Aquí la cuestión ha llegado al zénit de la mano de Sánchez, personaje para quien no hay más política que la sucesión de spots vertebrados por un único móvil: la satisfacción de su apetito desaforado de permanencia en el poder. Salvo el poder todo es ilusión, que dijo Lenin.
Los spots pasan y no queda nada; en esas estamos. Las cuentas del Estado, o sea las nuestras, arrojan un déficit récord en la UE; no hay vacunas, el paro crece sin tasa, autónomos y pequeños empresarios rinden sus negocios a una Hacienda pública sin miramientos, se arruina el gran capital de nuestra lengua, etc.
¿Algún ideal tras la sucesión de ocurrencias, ficciones y consignas impuestas a los medios colonizados desde el poder? El marketing de los asesores y gabinetes de imagen crea eso, imágenes, pero no sustenta proyectos. Y sin proyectos no se construye una sociedad mejor.
A estas alturas nadie pide pronunciamientos como el de Lincoln en Gettysburg, “que el gobierno del pueblo, por el pueblo y para el pueblo, no desaparecerá de la Tierra.”
O el de Castelar en las constituyentes de 1869, “Grande es Dios en el Sinaí; el trueno le precede, el rayo le acompaña, la luz le envuelve, la tierra tiembla; pero hay un Dios más grande, más grande todavía, que no es el majestuoso Dios del Sinaí, sino el humilde Dios del Calvario, clavado en una cruz, herido, yerto, coronado de espinas, con la hiel en los labios, y sin embargo, diciendo: ¡Padre mío, perdónalos, perdona a mis verdugos, perdona a mis perseguidores, porque no saben lo que se hacen!”.
O más cerca, Suárez presentando su candidatura a la presidencia en las constituyentes de 1975, “Prometimos devolverle la soberanía al pueblo español, y mañana la ejerce. Prometimos normalizar nuestra vida política, gestionar la Transición en paz, construir la democracia desde la legalidad, y creemos que con las lógicas deficiencias lo hemos conseguido. Prometimos que todas las familias políticas pudieran tener un lugar en las Cortes, y el miércoles pueden lograrlo. Pero si ustedes nos dan su voto, Puedo prometer y prometo que nuestros actos de gobierno constituirán un conjunto escalonado de medidas racionales y objetivas para la progresiva solución de nuestros problemas.

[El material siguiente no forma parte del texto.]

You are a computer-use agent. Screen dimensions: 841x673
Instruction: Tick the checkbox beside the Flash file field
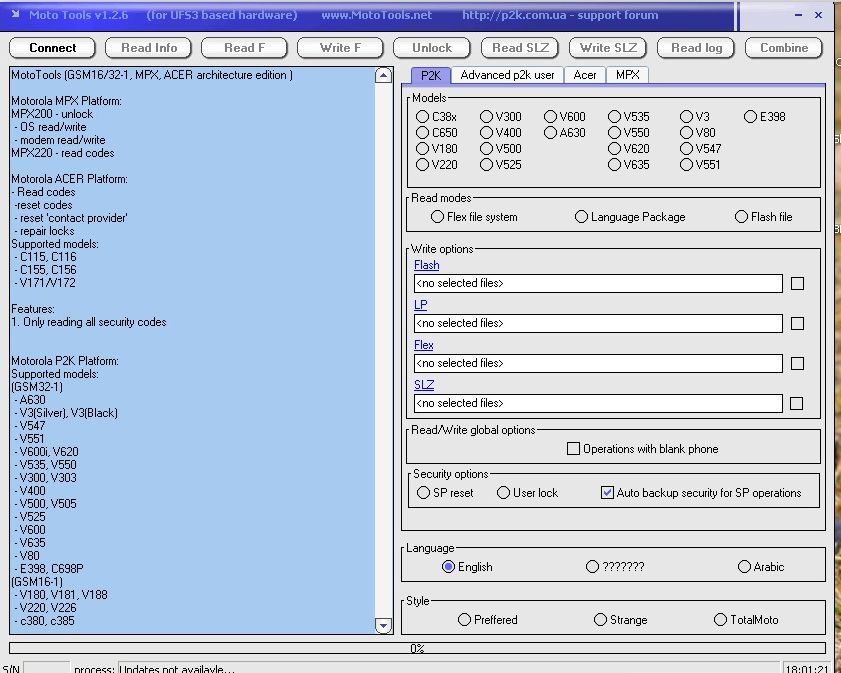797,284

Puedo prometer y prometo intentar elaborar una Constitución en colaboración con todos los grupos representados en las Cortes, cualquiera que sea su número de escaños.
Puedo prometer y prometo, porque después de las elecciones ya existirán los instrumentos necesarios, dedicar todos los esfuerzos a lograr un entendimiento social que permita fijar las nuevas líneas básicas que ha de seguir la economía española en los próximos años…Puedo, en fin, prometer y prometo que el logro de una España para todos no se pondrá en peligro por las ambiciones de algunos y los privilegios de unos cuantos.”

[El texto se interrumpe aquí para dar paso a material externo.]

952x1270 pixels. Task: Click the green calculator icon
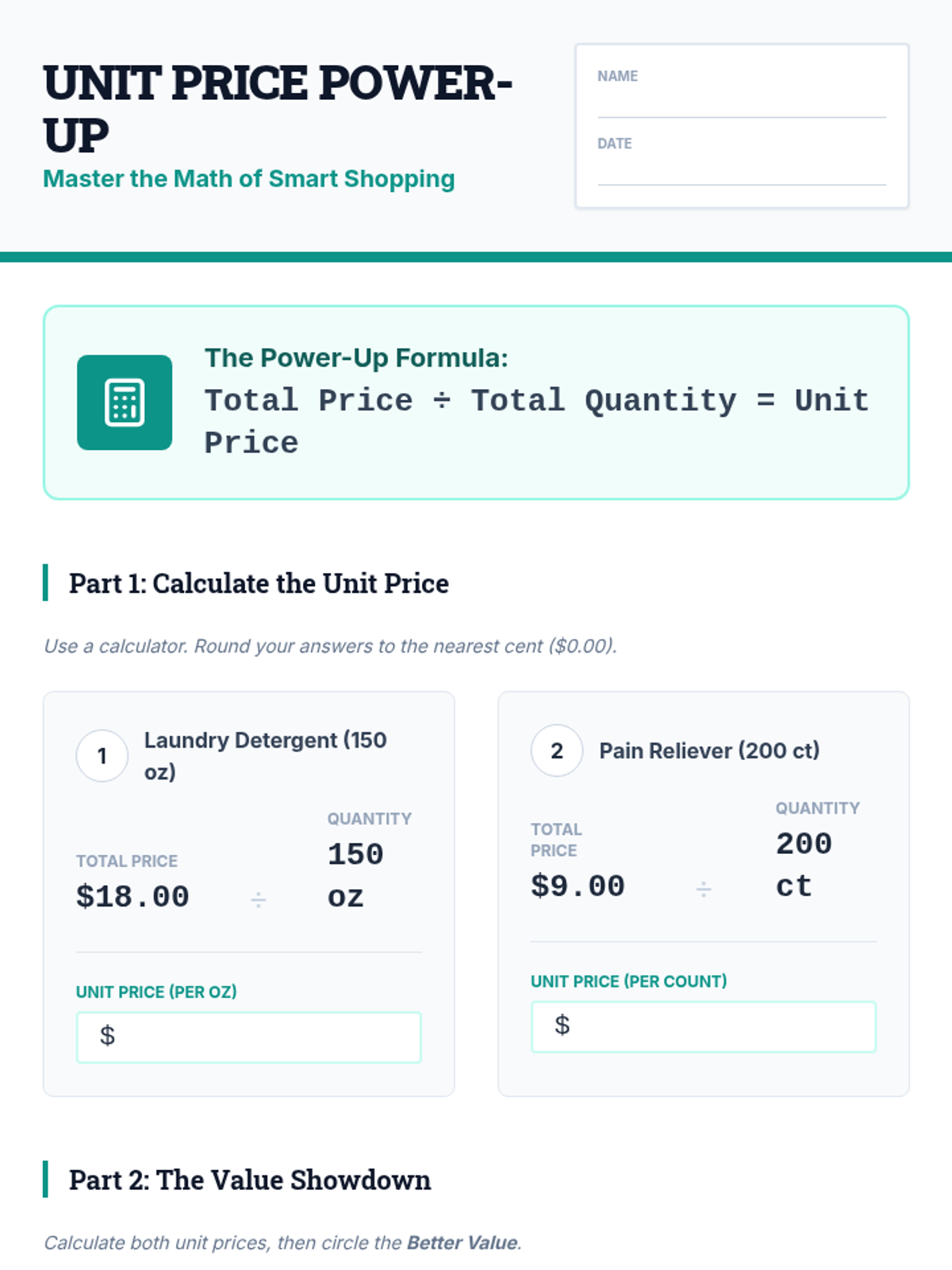tap(125, 402)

Principios, experiencia, proyectos, el bien común como leitmotiv.
Es hora de reclamar la vuelta a la política; que gobiernen los señalados por el voto de los ciudadanos, y cedan su protagonismo los aurúspices contratados a tanto el elogio y la foto bonita. El problema reside en que los elegidos, más allá del eslogan que les impuso el gurú, lleven dentro algo que decir, un objetivo que proponer, un horizonte a compartir.